Garrison was a mere youth of 25 when he began his career as an abolitionist. He was impulsive and very quickly became an object of derision among the hoi polloi. In September 1835 a gallows was erected by unknown persons opposite his residence, and a month later a racist mob in Boston attacked him, put a noose around his necks and dragged him through the streets.
One wonders why in Massachusetts, where slavery had been abolished, the villainy of racist mobs should prevail. Why would white males, who had no financial interest in slavery, and a generation later whose sons would go to war to end slavery, behave in this way? And not only the Boston mob, but its aristocracy, with supposedly elevated minds, looked down on Garrison and Garrisonism as crude and unbecoming. Even today, there are historians who treat him as an outsider, beyond the mainstream. If that is so, then it may be more a reflection on the deficiencies of the main currents of American thought than on Garrison.
In any case, Garrison’s editorials in The Liberator contain a catalog of progressive ideas. In addition to his demand for the abolition of slavery, he was an early advocate for women’s suffrage. His doctrine of non-resistance anticipated the teachings and methods of Gandhi and Martin Luther King Jr. He was deficient in one important respect: He ignored the rising labor movement.
He was not perfect. His militancy made him sometimes dogmatic, and he was not always consistent with his own principles, which brought him into conflict with reformers who shared his point of view and supported his causes, among them Frederick Douglass (1818–95), Harriet Beecher Stowe (1811–96) and Wendell Phillips (1811–84). Douglass will be the subject of the next essay; so I will pass by him for the moment and comment here only on the last two.
Garrison was critical of Stowe’s depiction of the character of Uncle Tom in her eponymous novel.
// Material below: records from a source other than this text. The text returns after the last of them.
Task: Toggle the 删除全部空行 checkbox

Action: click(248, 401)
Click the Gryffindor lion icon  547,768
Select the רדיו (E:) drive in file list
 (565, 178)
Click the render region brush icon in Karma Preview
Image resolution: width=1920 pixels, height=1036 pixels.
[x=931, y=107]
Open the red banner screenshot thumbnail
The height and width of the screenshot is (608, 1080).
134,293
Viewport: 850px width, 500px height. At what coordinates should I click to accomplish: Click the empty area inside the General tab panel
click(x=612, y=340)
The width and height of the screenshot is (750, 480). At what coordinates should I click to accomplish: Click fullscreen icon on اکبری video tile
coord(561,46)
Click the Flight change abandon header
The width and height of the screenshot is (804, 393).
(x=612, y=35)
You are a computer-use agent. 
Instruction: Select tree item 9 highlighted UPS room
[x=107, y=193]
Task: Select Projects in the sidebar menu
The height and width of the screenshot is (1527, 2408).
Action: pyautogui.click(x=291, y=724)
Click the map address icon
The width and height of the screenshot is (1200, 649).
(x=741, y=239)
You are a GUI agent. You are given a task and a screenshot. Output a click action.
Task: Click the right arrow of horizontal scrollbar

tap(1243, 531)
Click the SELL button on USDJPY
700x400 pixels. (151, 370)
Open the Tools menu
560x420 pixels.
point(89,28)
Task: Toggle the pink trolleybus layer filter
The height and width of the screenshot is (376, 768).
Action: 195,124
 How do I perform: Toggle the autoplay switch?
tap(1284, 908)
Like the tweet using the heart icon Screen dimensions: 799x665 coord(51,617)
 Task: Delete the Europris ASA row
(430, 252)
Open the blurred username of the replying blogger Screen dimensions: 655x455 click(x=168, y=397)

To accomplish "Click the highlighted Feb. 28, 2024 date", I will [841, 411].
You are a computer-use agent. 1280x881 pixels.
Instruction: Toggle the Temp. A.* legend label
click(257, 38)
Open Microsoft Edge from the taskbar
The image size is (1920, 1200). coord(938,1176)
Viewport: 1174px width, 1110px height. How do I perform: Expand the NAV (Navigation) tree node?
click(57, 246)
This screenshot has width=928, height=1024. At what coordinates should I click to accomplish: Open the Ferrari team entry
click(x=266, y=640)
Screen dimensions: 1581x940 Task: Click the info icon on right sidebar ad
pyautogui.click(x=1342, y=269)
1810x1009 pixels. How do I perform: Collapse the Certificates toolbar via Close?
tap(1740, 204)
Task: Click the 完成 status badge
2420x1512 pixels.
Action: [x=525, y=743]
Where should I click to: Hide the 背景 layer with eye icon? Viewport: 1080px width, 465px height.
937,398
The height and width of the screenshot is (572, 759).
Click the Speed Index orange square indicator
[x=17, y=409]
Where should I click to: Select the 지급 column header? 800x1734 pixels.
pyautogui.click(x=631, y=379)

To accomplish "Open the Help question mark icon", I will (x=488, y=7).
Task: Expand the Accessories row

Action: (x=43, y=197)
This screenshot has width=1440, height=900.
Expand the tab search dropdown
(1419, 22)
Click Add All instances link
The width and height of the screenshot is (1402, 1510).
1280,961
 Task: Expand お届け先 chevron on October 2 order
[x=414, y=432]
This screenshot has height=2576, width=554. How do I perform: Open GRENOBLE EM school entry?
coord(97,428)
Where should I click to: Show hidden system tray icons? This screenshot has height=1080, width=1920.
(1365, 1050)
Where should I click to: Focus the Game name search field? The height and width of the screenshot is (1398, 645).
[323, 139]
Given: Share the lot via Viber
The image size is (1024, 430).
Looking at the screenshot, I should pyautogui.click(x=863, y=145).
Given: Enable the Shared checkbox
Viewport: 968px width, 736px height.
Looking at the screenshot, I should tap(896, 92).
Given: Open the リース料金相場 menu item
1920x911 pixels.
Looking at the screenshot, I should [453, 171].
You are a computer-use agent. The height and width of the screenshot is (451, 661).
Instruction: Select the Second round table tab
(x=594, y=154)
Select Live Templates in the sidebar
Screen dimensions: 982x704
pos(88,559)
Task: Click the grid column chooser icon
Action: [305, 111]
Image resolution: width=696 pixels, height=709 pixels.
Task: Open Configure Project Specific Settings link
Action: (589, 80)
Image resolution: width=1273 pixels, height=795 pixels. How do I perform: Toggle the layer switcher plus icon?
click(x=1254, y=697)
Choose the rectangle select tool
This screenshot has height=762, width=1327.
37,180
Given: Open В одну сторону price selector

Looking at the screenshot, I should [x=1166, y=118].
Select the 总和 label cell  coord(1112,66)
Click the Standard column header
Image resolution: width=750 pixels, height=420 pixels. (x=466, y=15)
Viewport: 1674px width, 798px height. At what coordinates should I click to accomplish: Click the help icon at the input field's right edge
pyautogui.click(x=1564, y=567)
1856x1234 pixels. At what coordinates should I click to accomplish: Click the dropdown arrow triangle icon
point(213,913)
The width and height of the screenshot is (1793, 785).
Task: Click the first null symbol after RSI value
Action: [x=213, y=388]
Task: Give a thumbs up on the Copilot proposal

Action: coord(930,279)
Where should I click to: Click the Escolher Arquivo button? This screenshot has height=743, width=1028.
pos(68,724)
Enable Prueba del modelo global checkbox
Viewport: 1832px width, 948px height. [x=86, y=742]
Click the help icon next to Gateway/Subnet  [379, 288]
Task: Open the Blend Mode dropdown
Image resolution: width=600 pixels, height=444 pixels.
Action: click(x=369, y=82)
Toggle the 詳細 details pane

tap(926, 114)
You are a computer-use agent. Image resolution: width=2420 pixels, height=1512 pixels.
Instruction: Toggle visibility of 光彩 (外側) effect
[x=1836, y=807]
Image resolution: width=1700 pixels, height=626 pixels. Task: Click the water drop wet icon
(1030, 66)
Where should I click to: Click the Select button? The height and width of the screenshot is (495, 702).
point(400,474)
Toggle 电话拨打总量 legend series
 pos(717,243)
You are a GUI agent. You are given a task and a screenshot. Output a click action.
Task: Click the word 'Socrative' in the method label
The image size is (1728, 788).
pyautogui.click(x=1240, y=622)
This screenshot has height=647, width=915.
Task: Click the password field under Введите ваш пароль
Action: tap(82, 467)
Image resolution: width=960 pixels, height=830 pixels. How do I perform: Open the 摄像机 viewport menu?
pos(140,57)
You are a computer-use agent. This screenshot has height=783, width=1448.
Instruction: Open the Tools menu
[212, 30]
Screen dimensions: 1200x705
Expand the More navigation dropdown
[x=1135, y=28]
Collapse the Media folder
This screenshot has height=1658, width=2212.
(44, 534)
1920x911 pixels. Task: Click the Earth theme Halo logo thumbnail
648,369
He found Uncle Tom too forgiving of his masters, and too willing to suffer the miseries of servitude. And yet, as Stowe pointed out in her correspondence with him, Uncle Tom was the embodiment of Garrison’s own principle of non-resistance. Garrison’s response was that political change required a more militant pacifism. He did not give details.
His quarrel with Wendell Phillips was more substantial. As the war drew to a close, Garrison was more and more drawn toward Lincoln and his conciliatory policies toward the South, and his leniency toward the secessionist states that were now seeking re-entry to the Union. Garrison’s vision of immediate enfranchisement narrowed; he no longer demanded that former slaves be granted the full civil rights of citizens, in particular, the right to vote. It was enough that they were free. Phillips would have none of this. He wanted complete integration. There was a parting of the ways. Garrison left the movement; and under Phillips’ leadership, abolitionism enlarged into a wider movement for progressive social reform that continues today. More will follow.